A trapped or compressed nerve can arise from sudden movement or any minor injury, and while the condition is troublesome causing pain, numbness or tingling in the arm, hand or finger etc, the condition is easily treated by mobilisation: gentle oscillatory movement applied at the correct spinal level by an experienced practitioner usually cures the problem completely by freeing pressure on the nerve. Pain killers and muscle relaxants will obviously never be able to free a trapped nerve. Sometimes manipulation is performed to break up adhesions (swathes of bonded flesh that have built up over time causing stiffness and devascularisation, and which affects nerves, resulting in pain). Surgery is often performed quite needlessly to free a trapped nerve, and the results are always much worse than before the operation.
It can safely be said that for the vast majority of spinal conditions surgery is neither necessary nor effective, as it almost always leads to long term complications and suffering for the patient, out of all proportion to the original condition.

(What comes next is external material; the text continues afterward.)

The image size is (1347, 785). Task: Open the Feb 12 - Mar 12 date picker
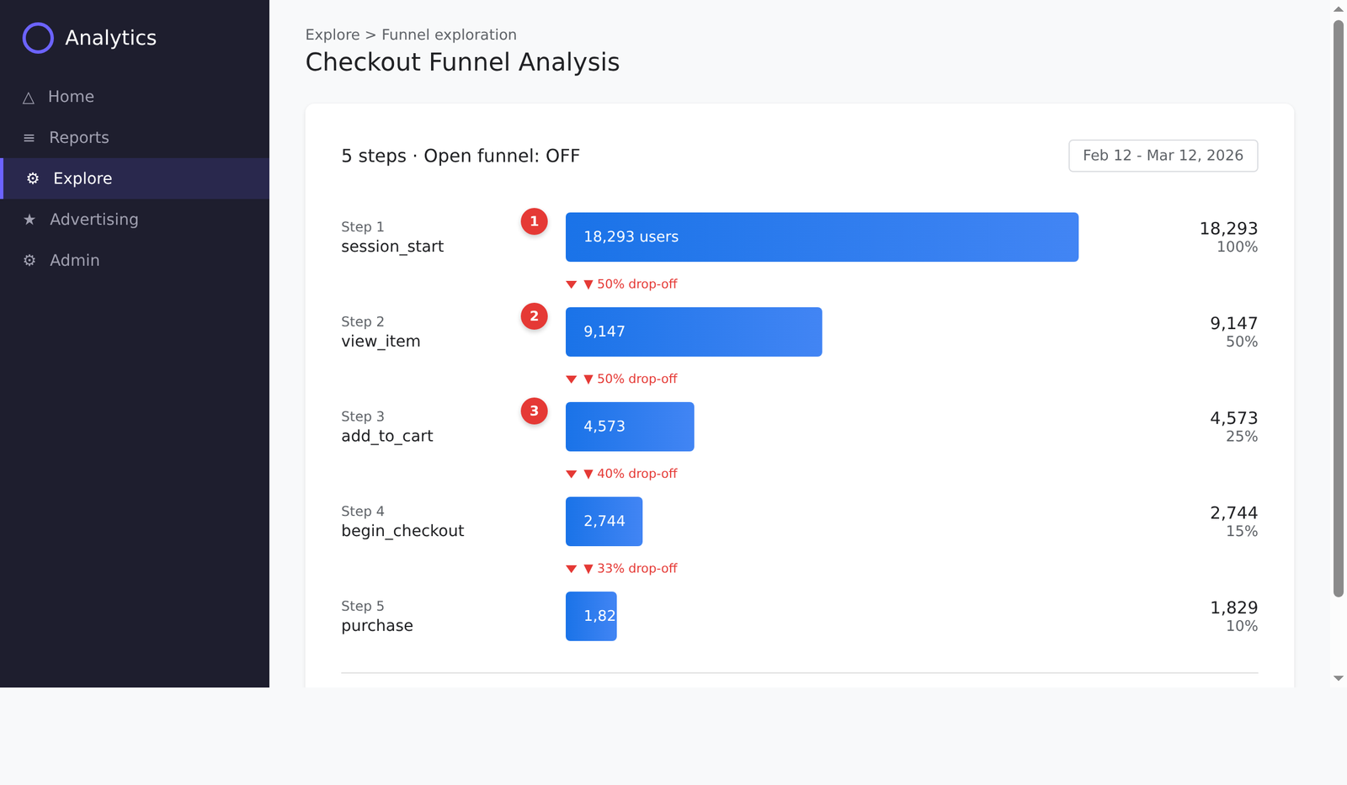[x=1163, y=156]
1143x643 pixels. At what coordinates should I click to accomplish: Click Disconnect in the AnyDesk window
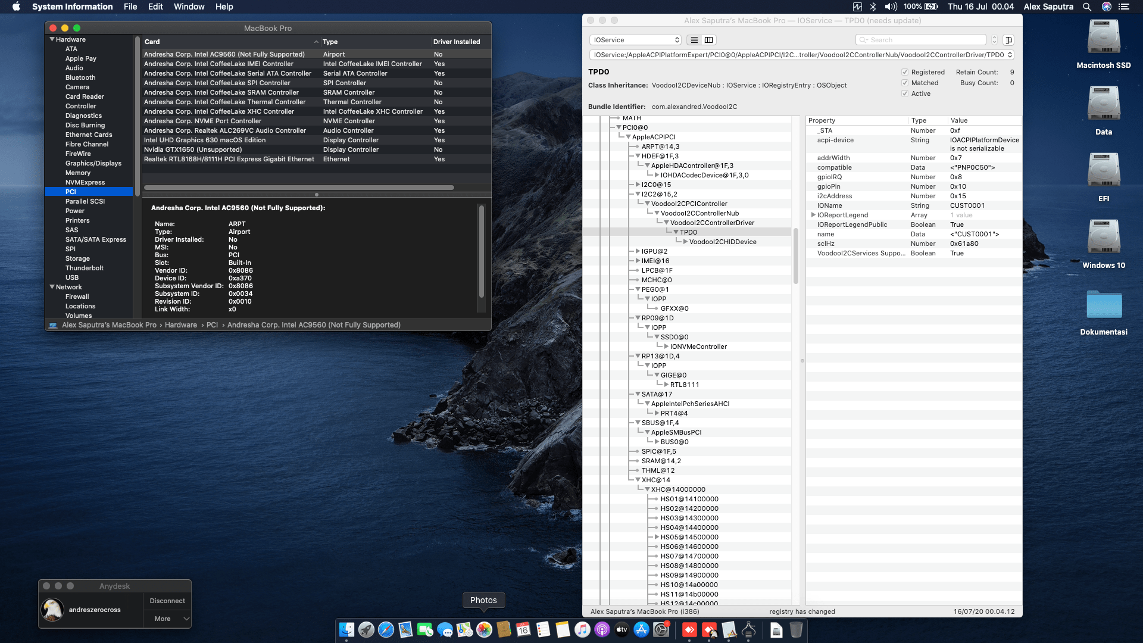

The use of metal rods, screws and plates and the cutting away of parts of the spine, even the heating of discs to cause them to shrink (IDET procedure) represent a rather crude approach to the treatment of spinal problems and is not a method of 'treatment' that we can ever recommend.
The procedures of Orthopaedic Medicine outlined above do not involve operating on a patient, and all treatment is safe and manageable as well as being highly effective.